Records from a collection
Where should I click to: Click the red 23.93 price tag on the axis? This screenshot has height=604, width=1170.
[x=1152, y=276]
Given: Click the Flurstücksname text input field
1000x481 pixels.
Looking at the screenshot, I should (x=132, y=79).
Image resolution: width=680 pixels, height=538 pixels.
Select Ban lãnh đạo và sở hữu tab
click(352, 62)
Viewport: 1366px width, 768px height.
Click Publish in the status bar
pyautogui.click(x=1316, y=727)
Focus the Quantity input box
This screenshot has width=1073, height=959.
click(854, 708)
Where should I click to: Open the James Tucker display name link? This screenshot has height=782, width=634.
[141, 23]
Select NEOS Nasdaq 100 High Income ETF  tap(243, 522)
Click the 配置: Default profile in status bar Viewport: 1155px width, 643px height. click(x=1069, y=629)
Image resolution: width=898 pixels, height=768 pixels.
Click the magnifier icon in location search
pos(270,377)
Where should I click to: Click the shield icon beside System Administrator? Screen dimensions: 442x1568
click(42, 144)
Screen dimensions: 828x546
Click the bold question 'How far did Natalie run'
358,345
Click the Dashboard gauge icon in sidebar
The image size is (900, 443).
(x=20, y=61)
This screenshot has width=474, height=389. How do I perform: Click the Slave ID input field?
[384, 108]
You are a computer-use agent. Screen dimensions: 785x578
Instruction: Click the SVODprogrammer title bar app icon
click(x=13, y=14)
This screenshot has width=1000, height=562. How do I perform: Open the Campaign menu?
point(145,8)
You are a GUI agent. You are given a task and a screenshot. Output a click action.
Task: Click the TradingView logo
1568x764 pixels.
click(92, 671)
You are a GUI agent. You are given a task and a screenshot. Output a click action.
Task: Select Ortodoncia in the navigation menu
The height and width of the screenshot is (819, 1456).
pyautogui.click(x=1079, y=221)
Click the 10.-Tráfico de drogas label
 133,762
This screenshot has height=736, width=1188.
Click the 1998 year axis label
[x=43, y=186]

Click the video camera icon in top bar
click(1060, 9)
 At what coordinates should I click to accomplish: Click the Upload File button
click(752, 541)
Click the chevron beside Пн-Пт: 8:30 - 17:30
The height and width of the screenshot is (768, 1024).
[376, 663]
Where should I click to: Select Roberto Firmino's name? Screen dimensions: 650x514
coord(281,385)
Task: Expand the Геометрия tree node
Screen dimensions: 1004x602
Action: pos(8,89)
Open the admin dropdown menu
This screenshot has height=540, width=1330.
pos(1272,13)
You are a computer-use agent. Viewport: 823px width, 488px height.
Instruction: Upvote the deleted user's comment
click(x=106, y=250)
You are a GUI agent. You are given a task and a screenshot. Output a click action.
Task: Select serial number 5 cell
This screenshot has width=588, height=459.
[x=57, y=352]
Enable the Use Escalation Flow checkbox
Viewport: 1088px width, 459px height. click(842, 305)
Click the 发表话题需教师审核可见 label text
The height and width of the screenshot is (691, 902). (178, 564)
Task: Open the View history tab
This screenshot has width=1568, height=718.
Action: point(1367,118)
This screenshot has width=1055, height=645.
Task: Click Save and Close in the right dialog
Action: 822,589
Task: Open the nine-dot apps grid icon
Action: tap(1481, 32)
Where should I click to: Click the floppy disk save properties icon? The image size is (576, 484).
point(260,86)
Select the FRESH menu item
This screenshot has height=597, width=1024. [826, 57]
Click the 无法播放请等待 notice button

§ **Task description**:
Revise the data above by replacing every instance of "Screen dimensions" with "Screen size", leaving all else unchanged.

§ **Complete response**:
Where should I click to: Click the red 23.93 price tag on the axis? This screenshot has height=604, width=1170.
[x=1152, y=276]
Given: Click the Flurstücksname text input field
1000x481 pixels.
Looking at the screenshot, I should (x=132, y=79).
Image resolution: width=680 pixels, height=538 pixels.
Select Ban lãnh đạo và sở hữu tab
click(352, 62)
Viewport: 1366px width, 768px height.
Click Publish in the status bar
pyautogui.click(x=1316, y=727)
Focus the Quantity input box
This screenshot has width=1073, height=959.
click(854, 708)
Where should I click to: Open the James Tucker display name link? This screenshot has height=782, width=634.
[141, 23]
Select NEOS Nasdaq 100 High Income ETF  tap(243, 522)
Click the 配置: Default profile in status bar Viewport: 1155px width, 643px height. click(x=1069, y=629)
Image resolution: width=898 pixels, height=768 pixels.
Click the magnifier icon in location search
pos(270,377)
Where should I click to: Click the shield icon beside System Administrator? Screen size: 442x1568
click(42, 144)
Screen size: 828x546
Click the bold question 'How far did Natalie run'
358,345
Click the Dashboard gauge icon in sidebar
The image size is (900, 443).
(x=20, y=61)
This screenshot has width=474, height=389. How do I perform: Click the Slave ID input field?
[384, 108]
You are a computer-use agent. Screen size: 785x578
Instruction: Click the SVODprogrammer title bar app icon
click(x=13, y=14)
This screenshot has width=1000, height=562. How do I perform: Open the Campaign menu?
point(145,8)
You are a GUI agent. You are given a task and a screenshot. Output a click action.
Task: Click the TradingView logo
1568x764 pixels.
click(92, 671)
You are a GUI agent. You are given a task and a screenshot. Output a click action.
Task: Select Ortodoncia in the navigation menu
The height and width of the screenshot is (819, 1456).
pyautogui.click(x=1079, y=221)
Click the 10.-Tráfico de drogas label
 133,762
This screenshot has height=736, width=1188.
Click the 1998 year axis label
[x=43, y=186]

Click the video camera icon in top bar
click(1060, 9)
 At what coordinates should I click to accomplish: Click the Upload File button
click(752, 541)
Click the chevron beside Пн-Пт: 8:30 - 17:30
The height and width of the screenshot is (768, 1024).
[376, 663]
Where should I click to: Select Roberto Firmino's name? Screen size: 650x514
coord(281,385)
Task: Expand the Геометрия tree node
Screen size: 1004x602
Action: pos(8,89)
Open the admin dropdown menu
This screenshot has height=540, width=1330.
pos(1272,13)
You are a computer-use agent. Viewport: 823px width, 488px height.
Instruction: Upvote the deleted user's comment
click(x=106, y=250)
You are a GUI agent. You are given a task and a screenshot. Output a click action.
Task: Select serial number 5 cell
This screenshot has width=588, height=459.
[x=57, y=352]
Enable the Use Escalation Flow checkbox
Viewport: 1088px width, 459px height. click(842, 305)
Click the 发表话题需教师审核可见 label text
The height and width of the screenshot is (691, 902). (178, 564)
Task: Open the View history tab
This screenshot has width=1568, height=718.
Action: point(1367,118)
This screenshot has width=1055, height=645.
Task: Click Save and Close in the right dialog
Action: 822,589
Task: Open the nine-dot apps grid icon
Action: tap(1481, 32)
Where should I click to: Click the floppy disk save properties icon? The image size is (576, 484).
point(260,86)
Select the FRESH menu item
This screenshot has height=597, width=1024. [826, 57]
Click the 无法播放请等待 notice button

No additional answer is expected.